5 dias veganos - uma experiência de Manuela Mancilla
Não me lembro com clareza quem teve a ideia de realizar essa experiência. Só recordo que não relutei em me voluntariar. O porquê? Não sei. Das quatro integrantes do grupo, sou a que mais gosta de comer alimentos opostos ao do cardápio, e estilo de vida, vegano.
Confesso que adoro uma picanha bem passada, um queijo derretido no misto quente e um pedacinho de chocolate todo dia. Sou chocolover mesmo. Então, de novo: por quê? Talvez porque queria conhecer o meu limite desse admirável mundo do novo que é o veganismo.
Sei que aguento um saco de Ruffles, porções de amendoim japonês e cinco pedaços de pizza em uma noite.
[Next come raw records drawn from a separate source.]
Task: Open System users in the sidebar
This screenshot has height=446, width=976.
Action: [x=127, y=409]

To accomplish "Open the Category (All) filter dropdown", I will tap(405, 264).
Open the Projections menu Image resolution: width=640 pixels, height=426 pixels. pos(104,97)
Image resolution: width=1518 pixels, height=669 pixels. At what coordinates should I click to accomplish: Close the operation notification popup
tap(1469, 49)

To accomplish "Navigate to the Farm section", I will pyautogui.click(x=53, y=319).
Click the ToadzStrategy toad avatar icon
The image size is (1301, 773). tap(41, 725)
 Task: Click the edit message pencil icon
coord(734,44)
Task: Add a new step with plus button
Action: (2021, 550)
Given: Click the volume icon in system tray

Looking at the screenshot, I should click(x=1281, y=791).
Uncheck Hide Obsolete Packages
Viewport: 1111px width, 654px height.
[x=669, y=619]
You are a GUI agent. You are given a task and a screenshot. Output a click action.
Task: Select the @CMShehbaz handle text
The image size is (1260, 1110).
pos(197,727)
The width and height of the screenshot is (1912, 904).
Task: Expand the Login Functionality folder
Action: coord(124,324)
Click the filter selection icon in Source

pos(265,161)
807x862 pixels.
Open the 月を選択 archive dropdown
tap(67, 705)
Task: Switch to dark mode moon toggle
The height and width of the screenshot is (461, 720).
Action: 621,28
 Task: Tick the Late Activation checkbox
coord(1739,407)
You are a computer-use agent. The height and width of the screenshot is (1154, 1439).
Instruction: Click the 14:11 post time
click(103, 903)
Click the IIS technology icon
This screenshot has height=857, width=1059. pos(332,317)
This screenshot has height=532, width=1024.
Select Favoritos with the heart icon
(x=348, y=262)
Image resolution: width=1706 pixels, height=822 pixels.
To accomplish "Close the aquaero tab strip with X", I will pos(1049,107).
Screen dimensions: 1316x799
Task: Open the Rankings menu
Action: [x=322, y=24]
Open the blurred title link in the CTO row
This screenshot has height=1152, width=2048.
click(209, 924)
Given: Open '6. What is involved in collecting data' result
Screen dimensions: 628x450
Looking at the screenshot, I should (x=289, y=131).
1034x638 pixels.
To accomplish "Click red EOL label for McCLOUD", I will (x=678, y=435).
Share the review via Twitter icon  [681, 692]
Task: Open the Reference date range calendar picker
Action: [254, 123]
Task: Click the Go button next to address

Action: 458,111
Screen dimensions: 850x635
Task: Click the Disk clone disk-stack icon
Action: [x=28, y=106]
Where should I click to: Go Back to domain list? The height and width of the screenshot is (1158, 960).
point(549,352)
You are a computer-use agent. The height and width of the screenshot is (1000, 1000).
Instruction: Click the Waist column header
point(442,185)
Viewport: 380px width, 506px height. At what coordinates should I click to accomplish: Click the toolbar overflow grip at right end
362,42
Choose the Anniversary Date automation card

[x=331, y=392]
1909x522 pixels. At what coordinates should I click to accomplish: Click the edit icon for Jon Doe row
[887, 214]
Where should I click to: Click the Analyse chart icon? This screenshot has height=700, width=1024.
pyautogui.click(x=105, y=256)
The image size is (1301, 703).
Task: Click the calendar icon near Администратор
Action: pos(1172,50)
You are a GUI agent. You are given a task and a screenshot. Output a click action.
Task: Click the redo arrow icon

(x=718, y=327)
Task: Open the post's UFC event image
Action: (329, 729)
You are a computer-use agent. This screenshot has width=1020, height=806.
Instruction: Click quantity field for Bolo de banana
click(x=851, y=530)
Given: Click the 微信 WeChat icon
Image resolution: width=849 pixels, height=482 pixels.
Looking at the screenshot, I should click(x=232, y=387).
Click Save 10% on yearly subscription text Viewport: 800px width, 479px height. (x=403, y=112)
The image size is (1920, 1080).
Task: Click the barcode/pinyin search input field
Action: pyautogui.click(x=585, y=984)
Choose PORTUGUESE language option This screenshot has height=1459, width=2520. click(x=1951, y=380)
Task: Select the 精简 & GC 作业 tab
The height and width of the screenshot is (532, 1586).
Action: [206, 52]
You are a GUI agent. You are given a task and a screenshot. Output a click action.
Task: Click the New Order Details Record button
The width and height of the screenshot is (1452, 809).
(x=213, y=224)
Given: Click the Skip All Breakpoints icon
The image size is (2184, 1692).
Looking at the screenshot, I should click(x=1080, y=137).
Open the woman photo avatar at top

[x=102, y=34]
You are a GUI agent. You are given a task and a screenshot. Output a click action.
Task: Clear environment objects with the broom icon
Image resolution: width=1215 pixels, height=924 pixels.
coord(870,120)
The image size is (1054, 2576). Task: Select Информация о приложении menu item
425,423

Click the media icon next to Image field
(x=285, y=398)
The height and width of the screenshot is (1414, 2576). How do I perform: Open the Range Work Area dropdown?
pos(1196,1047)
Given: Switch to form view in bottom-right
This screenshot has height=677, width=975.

O desafio era fazer o inverso: ingerir refeições desprovidas disso, vestir o mínimo de roupas, sapatos, até acessórios de couro e cosméticos que não testassem em animais, ou ainda tivesse-os na composição.
Procrastinei a data para iniciar esse desafio. Enrolei por duas semanas e até diminui a quantidade de dias: de sete passou para cinco. Sinceramente, estava apreensiva, achei que não conseguiria. Mas, já dou-lhe um spoiler: c-o-n-s-e-g-u-i!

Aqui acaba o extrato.